Posted by Dinah on July 13, 2012, at 17:21:29
In reply to Re: Re Instead.... » Dinah, posted by linkadge on July 13, 2012, at 11:54:08
Yes, I suppose if I had a different type of kid, the same response wouldn't work. Thank heavens I have the kid I do. I'm not a particularly authoritarian figure. Good old genetics. Nature *and* nurture.
I don't think a swat on the rear is a horrible overreaction to a kid running in traffic. It seems like the sort of thing any anxious parent might do, no matter what their theoretical orientation, when their child terrifies them witless.
But I'm not altogether certain why a mild spanking would cause a child to remember any more than the natural screech of terror such an action would bring about, along with explanations of just what the consequences should be.
I've always liked natural consequences better than arbitrary ones, whether the arbitrary ones involve a spanking or a time out. It isn't always possible, but when it is natural consequences are the best teacher of all. (And no, I don't mean letting your kid get hit by a truck.)
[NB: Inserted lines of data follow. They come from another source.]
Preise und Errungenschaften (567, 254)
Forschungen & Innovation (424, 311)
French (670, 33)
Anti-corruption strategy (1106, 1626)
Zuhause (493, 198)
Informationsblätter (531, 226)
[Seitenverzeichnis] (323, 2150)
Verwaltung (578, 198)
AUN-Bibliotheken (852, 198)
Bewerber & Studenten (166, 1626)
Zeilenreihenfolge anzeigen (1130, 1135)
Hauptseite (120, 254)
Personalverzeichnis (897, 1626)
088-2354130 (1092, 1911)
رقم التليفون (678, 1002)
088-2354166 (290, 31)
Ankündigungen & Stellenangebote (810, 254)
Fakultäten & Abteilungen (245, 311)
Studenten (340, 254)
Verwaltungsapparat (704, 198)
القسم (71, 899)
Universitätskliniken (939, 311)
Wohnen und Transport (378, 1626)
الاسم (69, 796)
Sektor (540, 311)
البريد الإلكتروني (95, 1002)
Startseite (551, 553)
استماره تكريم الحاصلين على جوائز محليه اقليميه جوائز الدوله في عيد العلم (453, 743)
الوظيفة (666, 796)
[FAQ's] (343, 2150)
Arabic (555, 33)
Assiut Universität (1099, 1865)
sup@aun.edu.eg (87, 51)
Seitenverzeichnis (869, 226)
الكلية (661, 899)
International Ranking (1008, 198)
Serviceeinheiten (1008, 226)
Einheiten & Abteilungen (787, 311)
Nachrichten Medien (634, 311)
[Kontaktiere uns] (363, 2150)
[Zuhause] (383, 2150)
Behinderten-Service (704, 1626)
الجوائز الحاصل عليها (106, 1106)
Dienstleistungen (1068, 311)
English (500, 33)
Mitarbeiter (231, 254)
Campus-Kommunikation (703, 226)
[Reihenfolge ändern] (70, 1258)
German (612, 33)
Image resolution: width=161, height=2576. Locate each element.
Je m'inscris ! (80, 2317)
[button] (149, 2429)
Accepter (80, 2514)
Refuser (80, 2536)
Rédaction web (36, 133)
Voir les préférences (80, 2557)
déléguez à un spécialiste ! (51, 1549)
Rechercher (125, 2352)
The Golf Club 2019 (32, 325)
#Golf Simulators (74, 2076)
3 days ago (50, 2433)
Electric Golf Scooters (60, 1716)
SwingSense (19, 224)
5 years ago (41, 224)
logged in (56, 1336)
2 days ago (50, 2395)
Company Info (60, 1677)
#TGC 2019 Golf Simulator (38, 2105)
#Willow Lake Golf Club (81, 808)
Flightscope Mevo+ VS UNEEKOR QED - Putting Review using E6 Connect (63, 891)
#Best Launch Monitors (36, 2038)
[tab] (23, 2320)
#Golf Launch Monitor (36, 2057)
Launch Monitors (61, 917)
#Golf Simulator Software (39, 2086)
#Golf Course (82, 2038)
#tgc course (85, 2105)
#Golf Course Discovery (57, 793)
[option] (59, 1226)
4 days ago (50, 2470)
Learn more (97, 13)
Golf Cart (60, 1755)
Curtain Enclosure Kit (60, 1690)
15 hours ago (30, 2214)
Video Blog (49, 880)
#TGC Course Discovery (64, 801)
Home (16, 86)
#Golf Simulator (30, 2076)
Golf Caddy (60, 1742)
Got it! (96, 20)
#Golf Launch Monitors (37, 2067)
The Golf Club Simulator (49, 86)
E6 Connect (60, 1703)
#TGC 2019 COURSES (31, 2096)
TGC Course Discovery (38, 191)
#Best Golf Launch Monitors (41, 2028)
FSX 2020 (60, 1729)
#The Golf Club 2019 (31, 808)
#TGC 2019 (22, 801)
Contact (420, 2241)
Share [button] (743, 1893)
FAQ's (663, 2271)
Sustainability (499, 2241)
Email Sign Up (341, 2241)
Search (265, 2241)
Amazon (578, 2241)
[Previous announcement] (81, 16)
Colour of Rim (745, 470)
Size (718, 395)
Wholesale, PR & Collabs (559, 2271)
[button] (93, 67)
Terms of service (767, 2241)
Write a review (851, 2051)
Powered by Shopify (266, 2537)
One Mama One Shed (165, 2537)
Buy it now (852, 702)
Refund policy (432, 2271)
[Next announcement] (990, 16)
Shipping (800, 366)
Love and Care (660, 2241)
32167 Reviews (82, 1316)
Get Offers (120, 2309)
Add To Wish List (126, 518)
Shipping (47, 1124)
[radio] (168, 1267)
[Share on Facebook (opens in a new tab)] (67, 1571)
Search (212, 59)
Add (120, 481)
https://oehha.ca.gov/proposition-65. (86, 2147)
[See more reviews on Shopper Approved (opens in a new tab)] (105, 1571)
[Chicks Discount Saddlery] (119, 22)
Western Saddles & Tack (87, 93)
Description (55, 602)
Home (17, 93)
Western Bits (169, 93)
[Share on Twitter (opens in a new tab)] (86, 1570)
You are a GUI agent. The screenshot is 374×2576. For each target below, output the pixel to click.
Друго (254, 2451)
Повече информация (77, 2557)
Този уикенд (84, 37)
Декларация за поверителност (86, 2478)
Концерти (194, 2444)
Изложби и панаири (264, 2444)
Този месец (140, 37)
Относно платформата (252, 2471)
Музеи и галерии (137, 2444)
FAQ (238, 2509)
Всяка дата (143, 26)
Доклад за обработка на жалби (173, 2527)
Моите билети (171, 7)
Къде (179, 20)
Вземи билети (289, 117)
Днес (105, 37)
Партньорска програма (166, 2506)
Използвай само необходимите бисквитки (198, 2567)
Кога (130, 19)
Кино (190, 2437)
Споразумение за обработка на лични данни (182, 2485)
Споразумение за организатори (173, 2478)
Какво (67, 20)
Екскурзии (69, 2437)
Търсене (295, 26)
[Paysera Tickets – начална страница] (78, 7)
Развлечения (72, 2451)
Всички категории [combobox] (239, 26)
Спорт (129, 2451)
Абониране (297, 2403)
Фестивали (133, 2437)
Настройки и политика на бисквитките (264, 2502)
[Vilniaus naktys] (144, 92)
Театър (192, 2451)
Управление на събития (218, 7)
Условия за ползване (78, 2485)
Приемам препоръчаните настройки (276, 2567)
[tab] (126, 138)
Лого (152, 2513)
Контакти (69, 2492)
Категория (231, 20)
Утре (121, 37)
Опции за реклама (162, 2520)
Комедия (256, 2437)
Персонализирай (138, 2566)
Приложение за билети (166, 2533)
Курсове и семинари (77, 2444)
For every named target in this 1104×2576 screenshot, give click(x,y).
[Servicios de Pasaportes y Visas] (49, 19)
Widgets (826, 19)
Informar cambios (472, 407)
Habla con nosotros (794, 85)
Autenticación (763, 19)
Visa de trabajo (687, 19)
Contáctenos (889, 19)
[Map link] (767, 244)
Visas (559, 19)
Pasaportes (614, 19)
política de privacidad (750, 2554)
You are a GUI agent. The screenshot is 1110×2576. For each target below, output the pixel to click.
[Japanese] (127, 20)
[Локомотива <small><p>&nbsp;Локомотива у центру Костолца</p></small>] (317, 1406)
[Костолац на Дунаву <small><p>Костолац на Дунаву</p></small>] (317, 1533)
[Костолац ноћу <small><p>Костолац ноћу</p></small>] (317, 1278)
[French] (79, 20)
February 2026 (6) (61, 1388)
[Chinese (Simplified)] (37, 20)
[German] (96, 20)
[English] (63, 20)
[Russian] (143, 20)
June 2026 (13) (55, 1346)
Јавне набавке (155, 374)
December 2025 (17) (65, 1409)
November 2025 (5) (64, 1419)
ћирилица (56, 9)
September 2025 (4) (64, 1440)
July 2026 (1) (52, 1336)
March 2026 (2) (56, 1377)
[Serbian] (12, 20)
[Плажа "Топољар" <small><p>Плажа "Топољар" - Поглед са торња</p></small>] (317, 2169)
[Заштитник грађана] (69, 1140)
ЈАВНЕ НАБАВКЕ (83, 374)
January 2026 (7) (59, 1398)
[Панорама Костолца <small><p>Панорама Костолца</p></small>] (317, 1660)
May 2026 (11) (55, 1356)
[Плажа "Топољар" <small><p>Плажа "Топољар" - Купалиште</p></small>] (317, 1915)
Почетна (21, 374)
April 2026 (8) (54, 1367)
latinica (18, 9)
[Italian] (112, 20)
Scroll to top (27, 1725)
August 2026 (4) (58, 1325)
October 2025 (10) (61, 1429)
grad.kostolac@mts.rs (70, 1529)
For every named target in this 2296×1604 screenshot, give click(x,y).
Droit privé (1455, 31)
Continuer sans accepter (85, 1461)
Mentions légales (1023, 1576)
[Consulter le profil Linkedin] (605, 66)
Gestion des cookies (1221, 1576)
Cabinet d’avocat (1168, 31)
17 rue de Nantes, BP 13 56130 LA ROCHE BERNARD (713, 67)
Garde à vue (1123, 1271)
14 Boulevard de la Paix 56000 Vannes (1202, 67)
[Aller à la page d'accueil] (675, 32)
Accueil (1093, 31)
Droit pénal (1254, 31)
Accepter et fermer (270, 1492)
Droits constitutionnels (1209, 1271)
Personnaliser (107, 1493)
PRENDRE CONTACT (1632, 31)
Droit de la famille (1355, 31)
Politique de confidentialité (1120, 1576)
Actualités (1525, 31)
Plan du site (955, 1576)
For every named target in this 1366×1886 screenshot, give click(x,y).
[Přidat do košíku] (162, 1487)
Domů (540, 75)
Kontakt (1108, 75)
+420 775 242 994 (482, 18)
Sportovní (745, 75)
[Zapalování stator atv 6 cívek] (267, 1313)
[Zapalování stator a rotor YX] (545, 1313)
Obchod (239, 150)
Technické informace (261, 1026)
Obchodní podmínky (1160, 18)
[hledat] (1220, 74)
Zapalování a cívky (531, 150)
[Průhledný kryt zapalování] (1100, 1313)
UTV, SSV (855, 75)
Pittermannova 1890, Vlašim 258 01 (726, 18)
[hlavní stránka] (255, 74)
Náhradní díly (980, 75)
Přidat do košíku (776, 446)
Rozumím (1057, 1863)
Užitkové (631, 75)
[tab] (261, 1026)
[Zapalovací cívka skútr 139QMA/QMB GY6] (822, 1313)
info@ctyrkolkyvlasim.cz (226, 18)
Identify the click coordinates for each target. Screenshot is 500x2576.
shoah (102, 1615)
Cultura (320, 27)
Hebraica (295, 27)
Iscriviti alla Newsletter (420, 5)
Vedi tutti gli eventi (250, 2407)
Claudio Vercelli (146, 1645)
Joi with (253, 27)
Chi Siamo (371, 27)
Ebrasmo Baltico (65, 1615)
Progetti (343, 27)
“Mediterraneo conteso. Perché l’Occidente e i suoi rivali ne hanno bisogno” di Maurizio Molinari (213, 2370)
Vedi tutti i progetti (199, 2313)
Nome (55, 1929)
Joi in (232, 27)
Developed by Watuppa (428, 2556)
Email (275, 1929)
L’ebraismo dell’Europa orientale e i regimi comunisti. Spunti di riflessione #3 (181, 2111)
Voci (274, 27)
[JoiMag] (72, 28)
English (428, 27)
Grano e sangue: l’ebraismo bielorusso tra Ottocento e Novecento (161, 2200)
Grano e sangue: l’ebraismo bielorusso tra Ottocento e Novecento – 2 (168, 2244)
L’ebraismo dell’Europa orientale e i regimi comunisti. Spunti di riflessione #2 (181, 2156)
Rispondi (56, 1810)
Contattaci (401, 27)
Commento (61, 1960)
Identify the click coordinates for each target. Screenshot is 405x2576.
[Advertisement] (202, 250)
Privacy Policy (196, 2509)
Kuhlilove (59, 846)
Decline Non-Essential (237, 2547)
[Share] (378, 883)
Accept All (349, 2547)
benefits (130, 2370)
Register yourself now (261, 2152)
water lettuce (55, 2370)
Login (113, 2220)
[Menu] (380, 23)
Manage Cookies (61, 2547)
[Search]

I also think that otherwise good parents who believe in non-abusive spankings cause far less damage than, for example, emotionally abusive or neglectful parents. Or parents who let their kids do whatever they like. All styles of parenting have their natural consequences.
Posted by SLS on July 14, 2012, at 0:10:26
In reply to Re: Re Instead.... » linkadge, posted by Dinah on July 13, 2012, at 17:21:29
> I also think that otherwise good parents who believe in non-abusive spankings cause far less damage than, for example, emotionally abusive or neglectful parents
Neglect is a major contributor to developmental PTSD, and might be more damaging than physical abuse. It's hard to believe, but neglect affects adversely the developing brain much like abuse does.